I don’t talk about this anymore. I don’t talk about many things anymore. I used to talk about these things at length: my confusion with sexuality, my anger at being an adolescent autistic who didn’t know how to cope with all these feelings raging within him, my frequent desire to let it all fade away. Over time, I lost the ability to share these things. Being hurt has limited my intimacy in a way that counts, I chose to become the person that exists for other people instead of reconciling with my own shit. There was this vision in my head that if I ever shared these things with anyone, I’d get the worst type of reaction: pity. I didn’t want to be a subject of others’ sympathy – it makes my skin crawl. But really, I was afraid that they’d hurt me too. I recently went through a bad break up and told no one for weeks; I viewed it as my task to bear alone. Other people had it worse, after all. No one knew about my scars unless their fingers grazed my arm or saw them shining against the light. As much progress as I’ve made, I’m still a scared autistic kid, trying his best to deal with everything in his head. There’s a fear that I’ll never be any more than that.
Ad Astra is the most autistic movie I’ve ever seen. There is no explicit descriptions of Roy’s condition, but it’s obvious to anyone who pays attention: there’s his self-control (even the ability to control the pace of his heartbeat), his dedication to process, his emotional repression, and his walls breaking down whenever something doesn’t go to plan. Throughout the film, we constantly hear the thoughts in his own head. They are scattered and looping, seemingly simplistic at first but gradually more complex and melancholic. They never truly stop. He is always thinking about something; his brain will never slow down.
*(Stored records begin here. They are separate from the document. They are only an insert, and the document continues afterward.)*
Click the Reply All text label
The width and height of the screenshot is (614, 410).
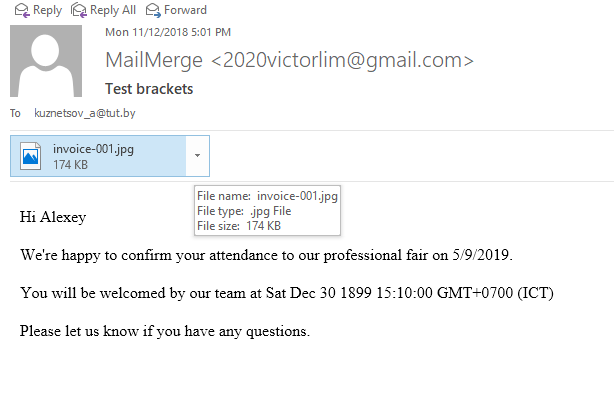[113, 10]
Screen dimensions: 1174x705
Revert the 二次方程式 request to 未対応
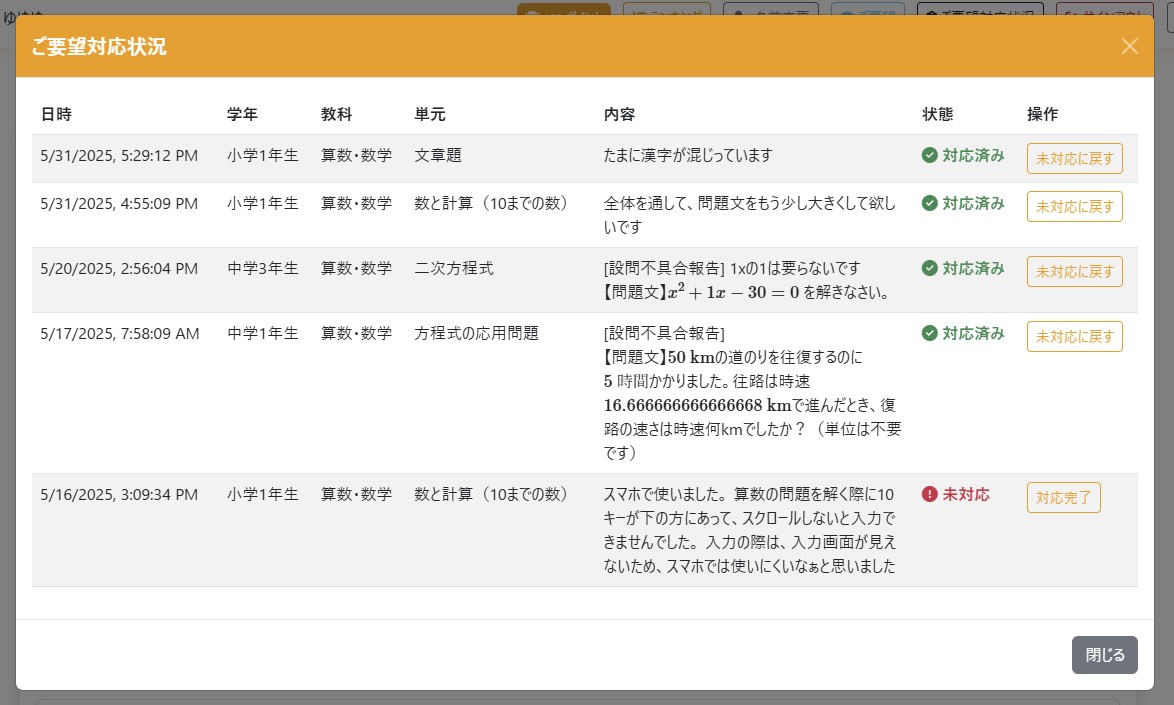pos(1074,271)
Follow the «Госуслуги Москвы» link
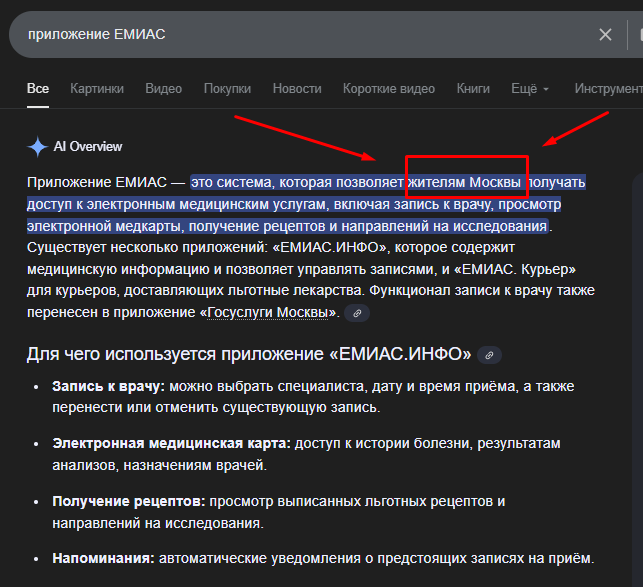Viewport: 643px width, 587px height. coord(270,313)
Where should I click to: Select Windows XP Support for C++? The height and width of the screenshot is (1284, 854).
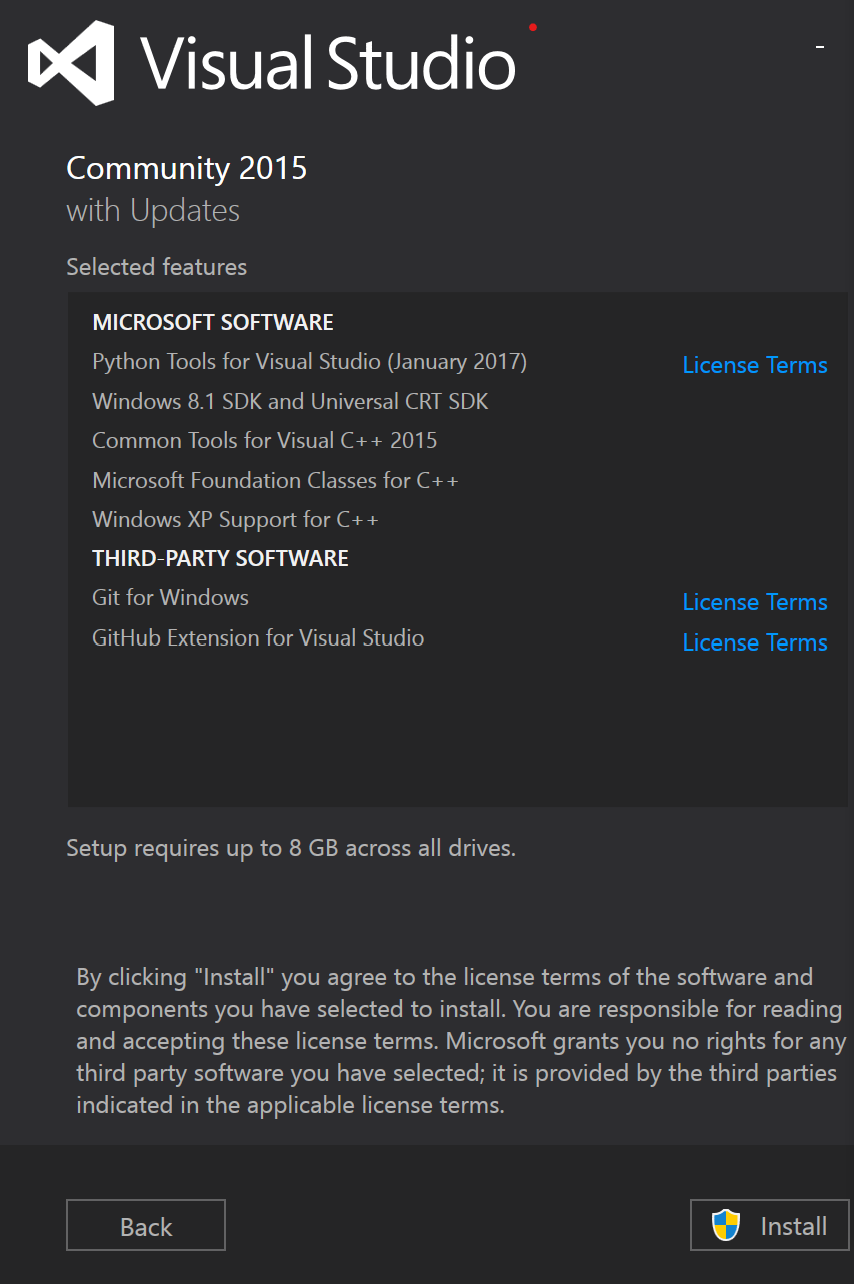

The narration is a perfect reflection of what it’s like to be in my head in a way that no movie has really captured before. Even with films about explicitly autistic protagonists, there is always a distance between subject and craft. There is always something we will never understand about them, because we can only see how they act and not how they feel or how they think. In Ad Astra, we see all of Roy. Every part of him is exposed to the lens. We have to sit with his thoughts and his posturing and realise that he’s struggling.
Roy wants his father back. He left when Roy was young and came back when Roy was too old to be changed. Roy’s life has been defined by the images of a man he never truly knew. He wanted to make his dad proud and became an astronaut like him, committing himself to the same issues with intimacy and constant risk of death. There is no definitive way to feel close to the dead, but he kept trying. His desperation throughout the film to do something that would make his old man love him is inescapable. When he sees his father again, so much older than he’d ever have pictured him, and hears his dad tell him that he never loved him, a single tear runs out the corner of his eye. He can’t hide anything anymore. There is no point in bottling it all up when hearing something like that. Everything goes up in smoke because of one sentence. His father has never been further away from him.
There has been some criticism mounted at the film for its handling of Liv Tyler’s character. She may have been a mandate of studio interference, a subplot designed to add extra humanity or mainstream appeal, or whatever the justification was. To me, her inclusion adds an overwhelming sense of failure to every action Pitt takes. The first scene they have together shows Pitt positioned in focus as his wife collects her stuff and prepares to leave. She turns to look at him, her faded shadow obviously desperate for him to show something, for the focus to shift away from his work and onto her. But it never does; he can’t let it. Then she’s gone. Throughout the rest of the film, she’s reflected through internal monologue, attempted phone calls and fragments of Roy’s memories. The editing is seamless in how it presents reality and memory as existing together – one experience leading into the reflection of another, the little details of each experience colliding together, and leaving nothing but a spiral of regret and misery. The final third in particular uses a hazy editing technique to reflect the ship and Roy’s mental isolation as a beacon for everything he misses, everything he regrets and, most importantly, everything he loves. There are a few films that have made me feel like they’ve visually represented what it’s like to be autistic simply through their editing. The films of Terrence Malick stand out, particularly his 2010s work, which use abstraction and the sensation of memory to build their textures and emotional tangibility. Ad Astra also does this, but maps it to very particular patterns and reactions, with a protagonist whose contemplation is so similar to mine that at points, it felt like the lines between reality and fiction were becoming interchangeable.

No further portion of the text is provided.